#### Task directions
Starting at the line that contains "Task: Close the 导航栏 tab with red X", repeat each line of the listing below through the last one, exactly, and leave out every picture.

#### Exercise material
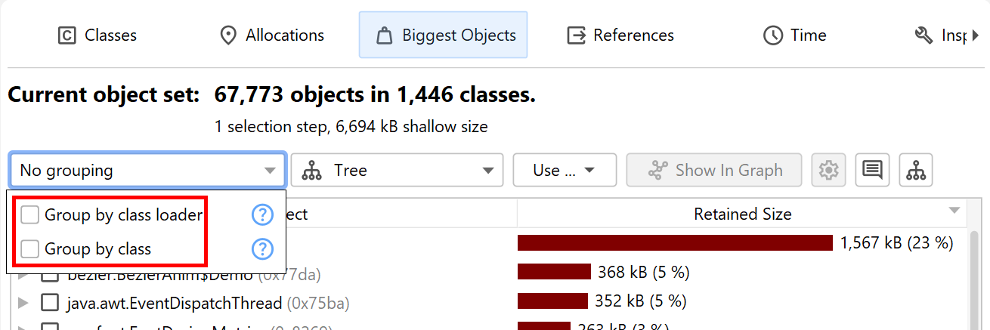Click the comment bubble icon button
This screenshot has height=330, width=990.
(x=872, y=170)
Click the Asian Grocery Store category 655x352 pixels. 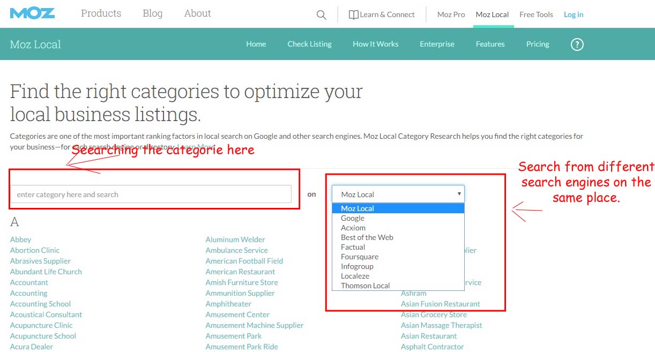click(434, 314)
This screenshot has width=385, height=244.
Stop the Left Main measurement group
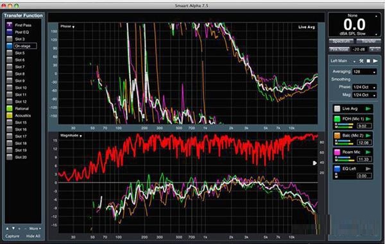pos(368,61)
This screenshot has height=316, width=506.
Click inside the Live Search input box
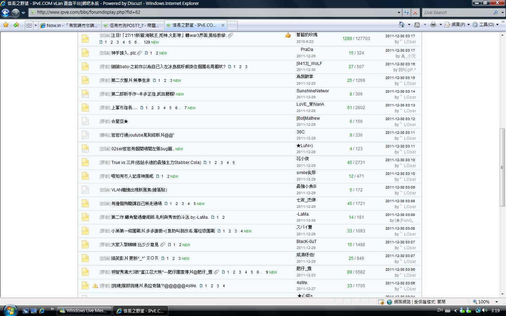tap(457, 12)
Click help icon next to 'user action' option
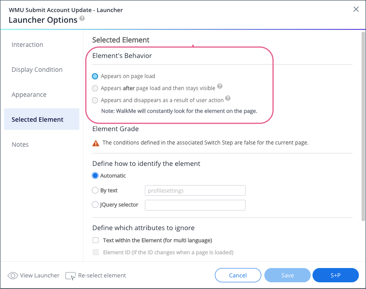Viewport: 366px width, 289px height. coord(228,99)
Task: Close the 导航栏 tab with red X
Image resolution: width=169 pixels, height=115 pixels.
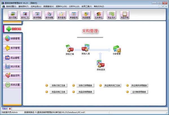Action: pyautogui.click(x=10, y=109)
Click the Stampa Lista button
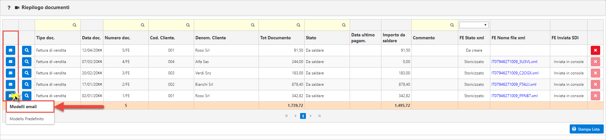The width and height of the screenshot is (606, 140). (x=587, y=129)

#### Answer for this exercise
Task: Close the 导航栏 tab with red X
Image resolution: width=169 pixels, height=115 pixels.
Action: pyautogui.click(x=10, y=109)
Click the Stampa Lista button
The width and height of the screenshot is (606, 140). (x=587, y=129)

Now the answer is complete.